Буряты дома питаются преимущественно пареною рожью: насыплют зерна в чугунную чашу, нальют воды, закроют деревянным колпаком и поставят на огонь. Когда рожь упреет, подливают молока, сметаны, масла, что случится, и хлебают деревянными ложками своей работы, а чаще просто рукою. Хлебов печь не умеют, да и негде. Муку мелют на русских мельницах только для продажи.
Язык сильно отстал от монгольского, так что Бурят забайкальский с трудом понимает иркутского.
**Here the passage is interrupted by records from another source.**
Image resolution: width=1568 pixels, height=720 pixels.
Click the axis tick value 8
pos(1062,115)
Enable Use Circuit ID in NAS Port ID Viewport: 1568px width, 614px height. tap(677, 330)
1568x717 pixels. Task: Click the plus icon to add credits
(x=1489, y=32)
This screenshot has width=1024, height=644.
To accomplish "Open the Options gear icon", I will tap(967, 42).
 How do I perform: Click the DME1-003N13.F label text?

[...] Наконец приехали мы в Косую Степь. Деревня эта лежит между горами, на речке Бугульдеихе. — На улицах грязь, а в воздухе сырость. Деревянная церковь, десятка два, три домов, и все тут. Далее к Байкалу нет русских селений, нет их и по сторонам. Косая-Степь словно сирота на чужой стороне. Трудно понять, какие выгоды привлекли сюда человека, верно они существовали прежде, иначе не распространилось бы селение. Теперь хлеб родится не каждый год хорошо, звериные промыслы неважны, только лов подледных омулей в Байкале сколько-нибудь удовлетворителен. [...] Природа совершенно переменилась; вместо гор, покрытых лесом, тянутся голые невысокие хребты из глыб или плит кварца, полеваго шпата; иногда попадается и гранит. Между горами тянутся узкие лощины, покрытыя скудною травою. Нет ни ручья, ни речки, везде голо и пустынно. Трудно сыскать в Сибири подобное местоположение и природу, столь тощую. Окрестности Иерусалима походят на здешнее место; недостает только палящих жаров.
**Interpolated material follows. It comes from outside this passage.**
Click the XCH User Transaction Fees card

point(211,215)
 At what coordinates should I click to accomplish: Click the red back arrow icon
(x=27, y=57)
[...] Мы ехали все через отроги невысоких гор; по сторонам горы, вдали горы, так что ни малейших признаков моря не было в виду. Вдруг мы остановились на краю утеса; внизу волновался пролив, а за ним возвышался гористый остров Ольхон, цель нашего путешествия. Как исковеркана здесь природа! На матерой земле горные мысы выдаются в море и образуют заливы, тоже самое и на острове Ольхон, который есть видимое продолжение матерой земли. Вода из моря как бы вторглась и заняла низкие места. Пролив в воротах не более двух верст шириною, далее он расширяется. Долго мы смотрели с высоких горных мысов, то на волнующийся пролив, то на гористый Ольхон. Ни одной живой души не было на острове, он как неприступная пустыня возвышался перед нами, и горы его волновались одна из-за другой; ни одна из них не спускалась однако ж в море стеною или утесом, но всегда крутою россыпью, означавшею разрушение горно-каменных пород. На отдаленных горах приметен лес, чего нет на матерой земле.
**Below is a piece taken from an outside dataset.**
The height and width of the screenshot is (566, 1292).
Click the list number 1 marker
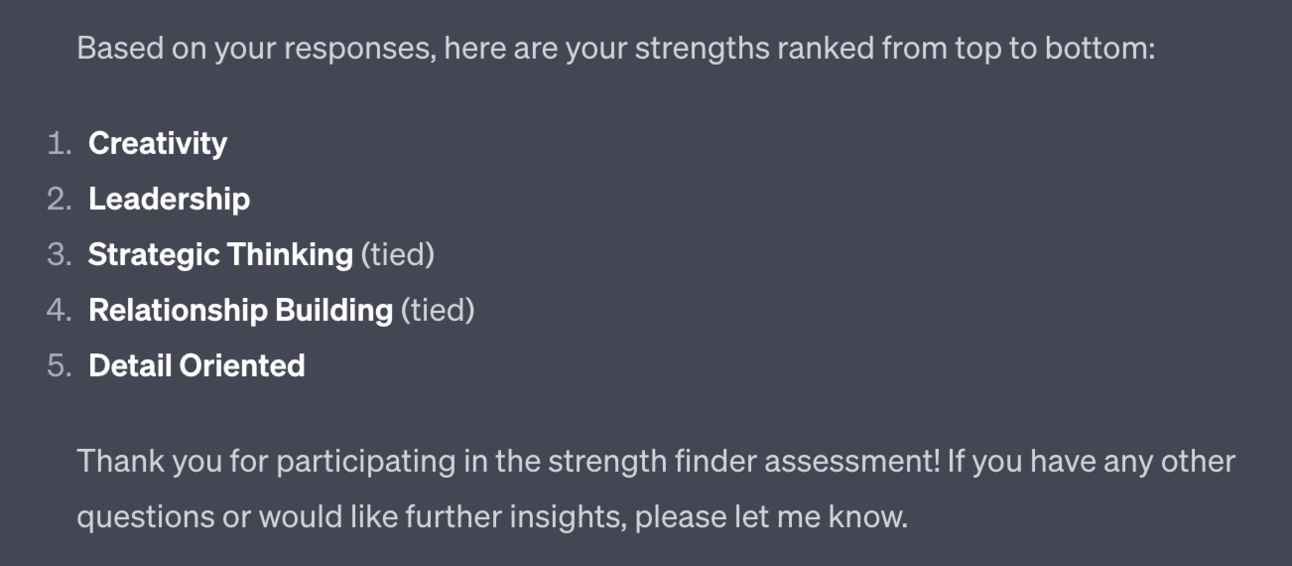59,144
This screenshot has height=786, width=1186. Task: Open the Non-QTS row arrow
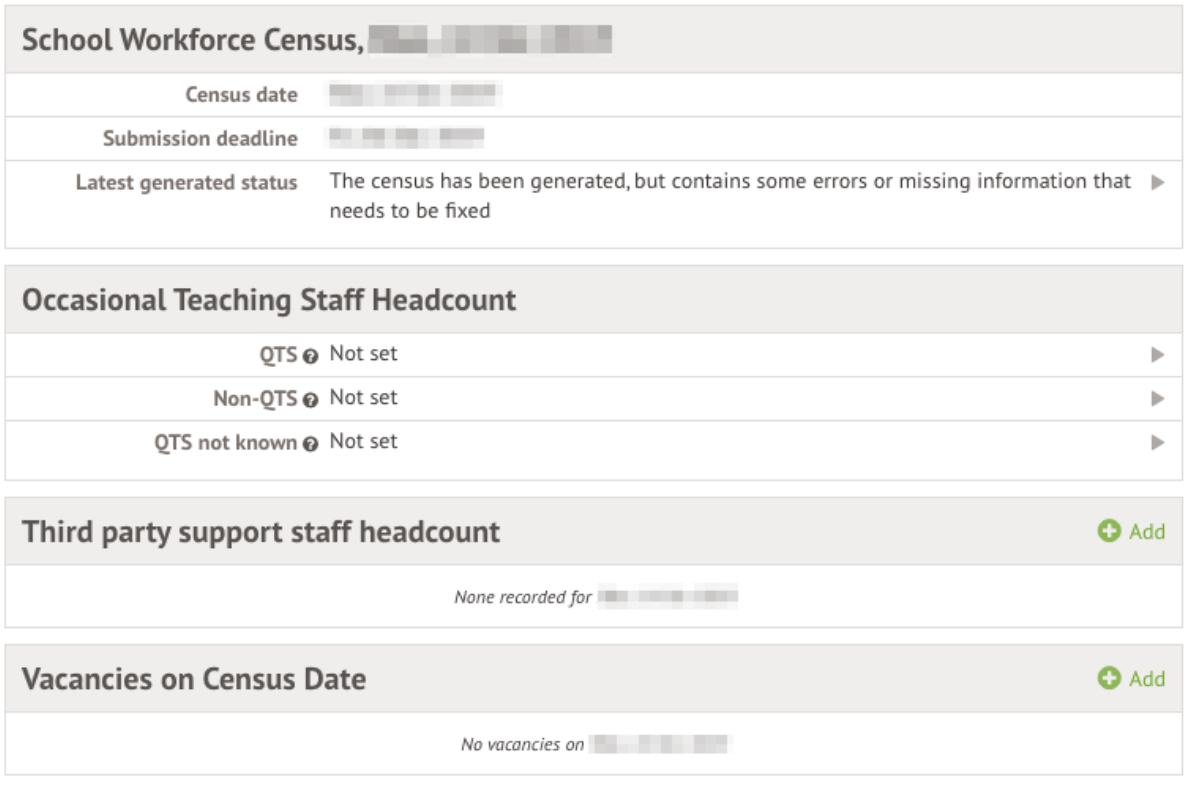point(1158,398)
Мы спустились вниз на берег моря, и нашли там лодку, а в ней Бурята гребца. В воде плавали какие-то шары грязно-зеленого цвета. Мы доставали их руками, и не могли понять, что это за вещество. Шарик величиною был менее куриного яйца, совершенно круглый, разрезанный пополам представлял в середине ядро; мы заключили что это моллюск, никем не описанный, а следовательно неизвестный.
Надобно было переправляться на другую сторону пролива. Бурят взмахнул веслами; на корме никого не было. Вода в Байкале прозрачна как хрусталь, мы смотрели в глубину, и видели какие огромные камни на дне моря и как они беспорядочно взгромождены один на другой. Наконец глубина увеличилась и дно исчезло.